Estos trabajos identifican varios factores que influyen en la formación de las células de grasa y muestran que no todo el tejido adiposo tiene el mismo origen.

En el organismo humano existen dos tipos de células grasas. El tejido adiposo blanco actúa como un almacén de energía, ya que acumula fundamentalmente reservas de triglicéridos, mientras que la función del tejido adiposo marrón –presente en mayor medida en bebés- contribuye a generar calor corporal, por lo que en vez de acumular calorías, las quema.

Una vez desarrolladas, las células grasas blancas y marrones parecen idénticas, por lo que se creía que compartían un origen común. Sin embargo, una investigación con ratones dirigida por Patrick Seale, del Dana-Farber Cancer Institute (EEUU), muestra que los dos tipos de grasa se generan a partir de células precursoras distintas en las primeras etapas de desarrollo del embrión.

Descubrimiento sorprendente

En su trabajo, los investigadores se encontraron con un descubrimiento sorprendente: el tejido adiposo marrón provenía del mismo tipo de células precursoras del que proviene el tejido muscular.
Según sus datos, es la presencia del un ‘interruptor’, el factor de transcripción genética PRDM16, el que determina el destino de las células. En su ausencia, las células precursoras se convierten en músculo, mientras que si su expresión se incrementa, el resultado son células de grasa marrón.

Los investigadores sugieren que este hallazgo abre la puerta a la producción en el futuro de ‘tejido quema-calorías’ a partir de células que, de otro modo, llegarían a ser musculares. “Dado que el PRDM16 puede funcionar como un regulador dominante del destino de las células de grasa marrón, es importante investigar si esto puede usarse de forma terapéutica”, explican los autores en su trabajo.

La otra investigación que acompaña a este trabajo en ‘Nature’ señala otro factor desencadenante de la producción de tejido adiposo marrón: una molécula denominada BMP7.

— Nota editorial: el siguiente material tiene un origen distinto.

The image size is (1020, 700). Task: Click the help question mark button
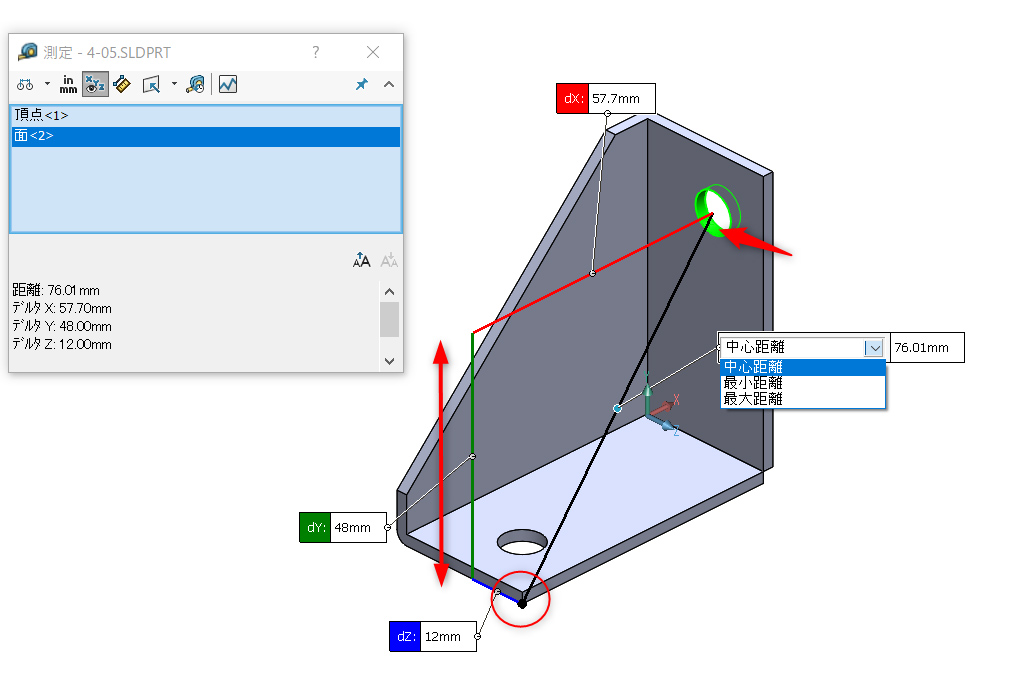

Según esta investigación, dirigida por la doctora Yu-Hua Tseng, del Joslin Diabetes Center (EEUU), esta proteína, relacionada con el crecimiento óseo, también puede promover el desarrollo de células de grasa marrón, mientras que no interviene para nada en el origen del tejido adiposo blanco.

El equipo de Tseng introdujo la proteína BMP7 en una muestra de ratones través de un adenovirus y comprobó que se producía un aumento en el desarrollo de tejido adiposo marrón en los animales. A través de otro experimento, los investigadores también pudieron ver que, en ausencia de la BMP7, los ratones no conseguían desarrollar este tipo de grasa de manera apropiada.

“El siguiente paso en nuestra investigación es comprobar si BMP7 es capaz de reducir el peso de modelos de ratones obesos”, explica Tseng a elmundo.es.

Según su hipótesis, “el tratamiento de humanos con esta proteína podría activar la diferenciación del tejido adiposo marrón, lo que podría conducir a un aumento del gasto de energía”.

“Y eso podría ser muy útil para combatir la obesidad”, concluye Tseng.